----- Given records -----

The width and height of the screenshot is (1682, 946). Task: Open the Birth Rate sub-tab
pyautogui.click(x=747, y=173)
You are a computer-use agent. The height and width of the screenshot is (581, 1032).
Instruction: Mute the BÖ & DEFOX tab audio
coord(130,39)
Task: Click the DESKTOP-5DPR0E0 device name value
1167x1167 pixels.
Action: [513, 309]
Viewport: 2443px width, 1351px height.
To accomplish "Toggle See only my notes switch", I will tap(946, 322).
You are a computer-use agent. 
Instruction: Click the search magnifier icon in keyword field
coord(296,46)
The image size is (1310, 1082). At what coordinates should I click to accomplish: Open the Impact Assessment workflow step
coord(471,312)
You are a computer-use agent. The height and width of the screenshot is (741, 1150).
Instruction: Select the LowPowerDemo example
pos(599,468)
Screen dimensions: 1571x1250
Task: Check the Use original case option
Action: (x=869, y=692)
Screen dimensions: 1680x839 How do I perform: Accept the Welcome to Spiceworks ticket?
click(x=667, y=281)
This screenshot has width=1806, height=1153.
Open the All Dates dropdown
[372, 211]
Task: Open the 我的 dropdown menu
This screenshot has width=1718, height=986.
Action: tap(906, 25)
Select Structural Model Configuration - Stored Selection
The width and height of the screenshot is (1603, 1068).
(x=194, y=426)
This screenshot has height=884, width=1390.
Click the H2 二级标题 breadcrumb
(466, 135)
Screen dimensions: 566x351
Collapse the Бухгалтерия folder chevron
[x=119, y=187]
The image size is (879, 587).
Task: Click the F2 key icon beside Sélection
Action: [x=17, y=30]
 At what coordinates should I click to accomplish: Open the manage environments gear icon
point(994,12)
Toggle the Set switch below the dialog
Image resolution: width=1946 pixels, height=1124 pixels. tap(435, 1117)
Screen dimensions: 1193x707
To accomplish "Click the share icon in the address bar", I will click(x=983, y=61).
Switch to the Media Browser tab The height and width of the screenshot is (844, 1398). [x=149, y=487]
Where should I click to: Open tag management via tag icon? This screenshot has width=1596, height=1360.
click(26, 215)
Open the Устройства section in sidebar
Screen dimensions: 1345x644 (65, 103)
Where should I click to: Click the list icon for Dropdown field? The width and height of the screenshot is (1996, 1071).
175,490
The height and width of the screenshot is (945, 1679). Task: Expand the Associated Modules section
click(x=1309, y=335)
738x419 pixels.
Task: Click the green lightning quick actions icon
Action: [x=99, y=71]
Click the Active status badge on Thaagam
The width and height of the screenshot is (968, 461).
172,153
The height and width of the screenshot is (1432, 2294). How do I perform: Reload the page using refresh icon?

-----

— Task item —
Restate the line containing "Switch to the" and every remaining line of the records word for word. Add nothing.

— The answer —
Switch to the Media Browser tab The height and width of the screenshot is (844, 1398). [x=149, y=487]
Where should I click to: Open tag management via tag icon? This screenshot has width=1596, height=1360.
click(26, 215)
Open the Устройства section in sidebar
Screen dimensions: 1345x644 (65, 103)
Where should I click to: Click the list icon for Dropdown field? The width and height of the screenshot is (1996, 1071).
175,490
The height and width of the screenshot is (945, 1679). Task: Expand the Associated Modules section
click(x=1309, y=335)
738x419 pixels.
Task: Click the green lightning quick actions icon
Action: [x=99, y=71]
Click the Active status badge on Thaagam
The width and height of the screenshot is (968, 461).
172,153
The height and width of the screenshot is (1432, 2294). How do I perform: Reload the page using refresh icon?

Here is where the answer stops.